TEXT:
Hi,

Thanks for your repsponse.  Are you referring the Gatekeeper product?  Do you
know if RMI over IIOP can be used in this solution?  I want keep the ease of
RMI programming and get the enterprise class proxy to go through the
firewalls.  Although I have not looked at RMI over IIOP and am not sure if this
would be a fit, especially with EJB.

Thanks again.
Jeff Vagg

>Jeffrey,
>
>Using CORBA through the firewalls is the right approach, as no attempt
>has been made to develop RMI proxies.  You need to evaluate the
>feasibility of accessing Weblogic EJBs using IIOP, which is implemented
>using Visibroker.   Visi provides an IIOP proxy today, which is going to
>implement the OMG Firewall spec in its forthcoming release.  Once this
>plumbing is in place, you can have a rich, stateful client.
>Implementation of CORBA Firewall spec, full support of IIOP in the EJB
>products and implementation of rich authentication and authroizatoin in
>EJB servers should mature over the next year.

RECORDS SHOWN:
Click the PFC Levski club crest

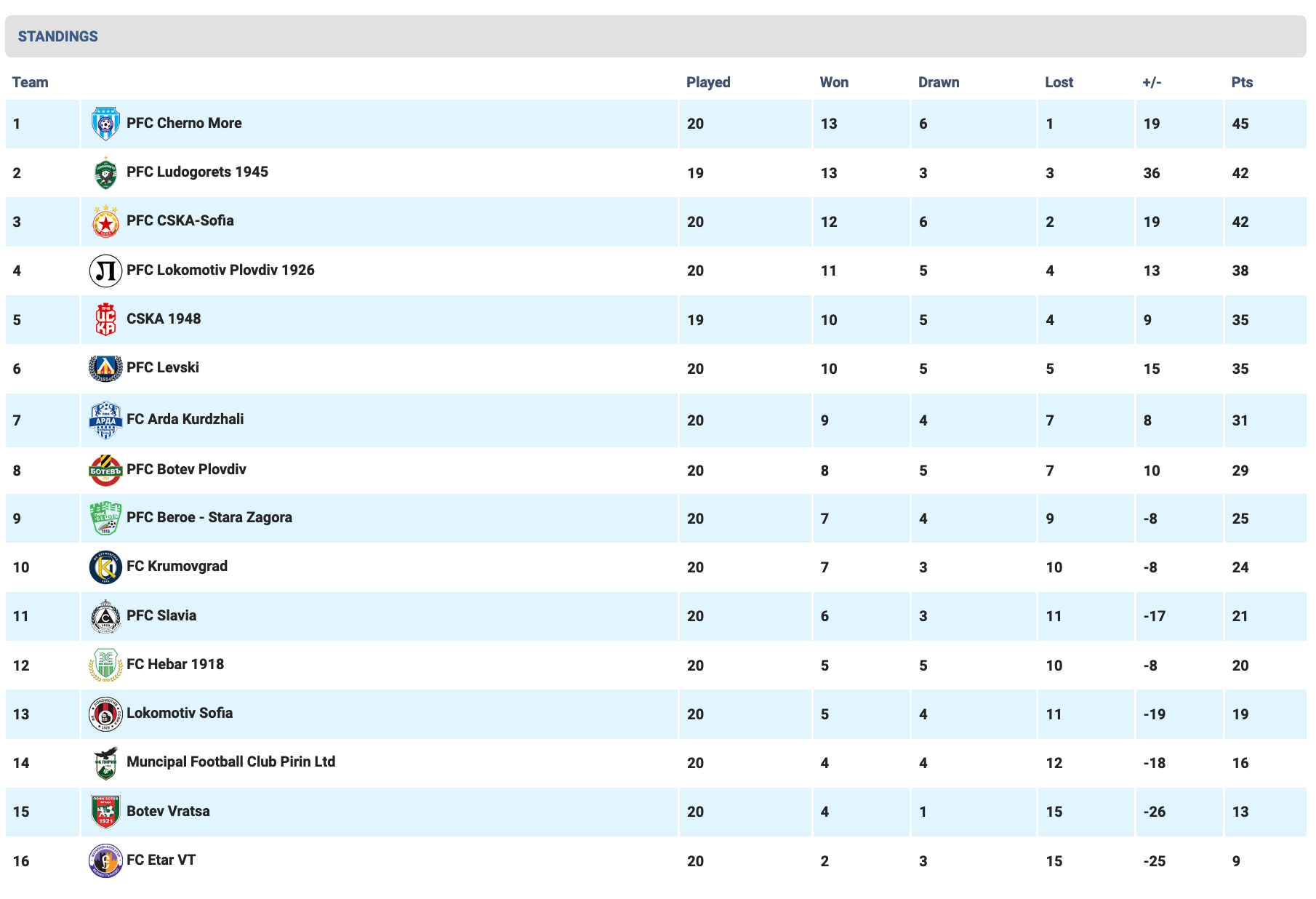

...

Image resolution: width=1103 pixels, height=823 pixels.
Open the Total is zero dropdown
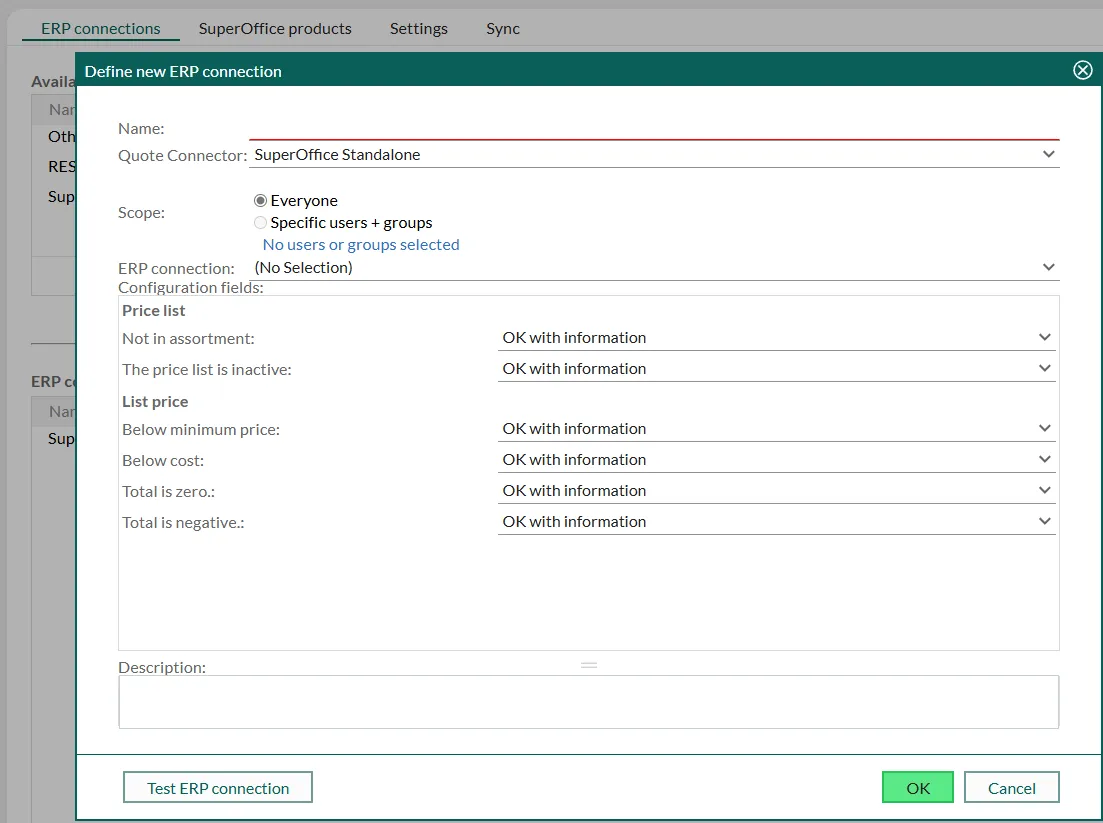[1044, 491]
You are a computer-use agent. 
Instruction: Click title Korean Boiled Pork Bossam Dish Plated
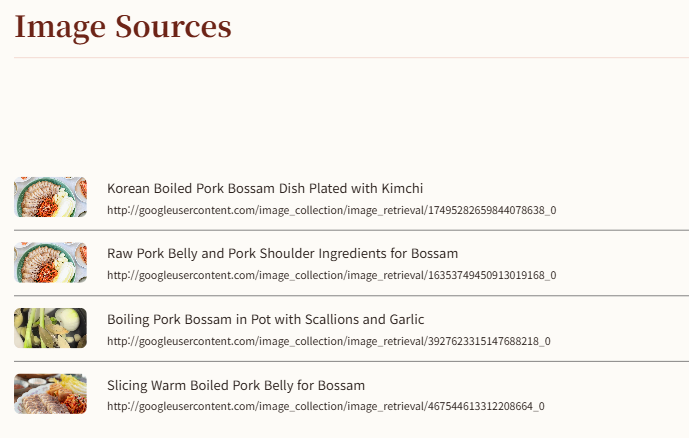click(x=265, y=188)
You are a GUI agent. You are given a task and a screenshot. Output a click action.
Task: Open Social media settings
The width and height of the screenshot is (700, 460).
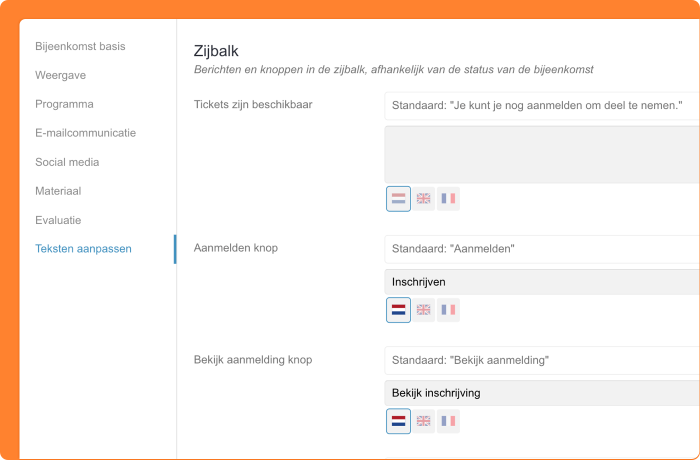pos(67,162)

THE PROBLEM: List every abbreviation written in all capital letters that appears in the email above, naming each one once.

SOLVED EXERCISE: RMI, IIOP, EJB, CORBA, OMG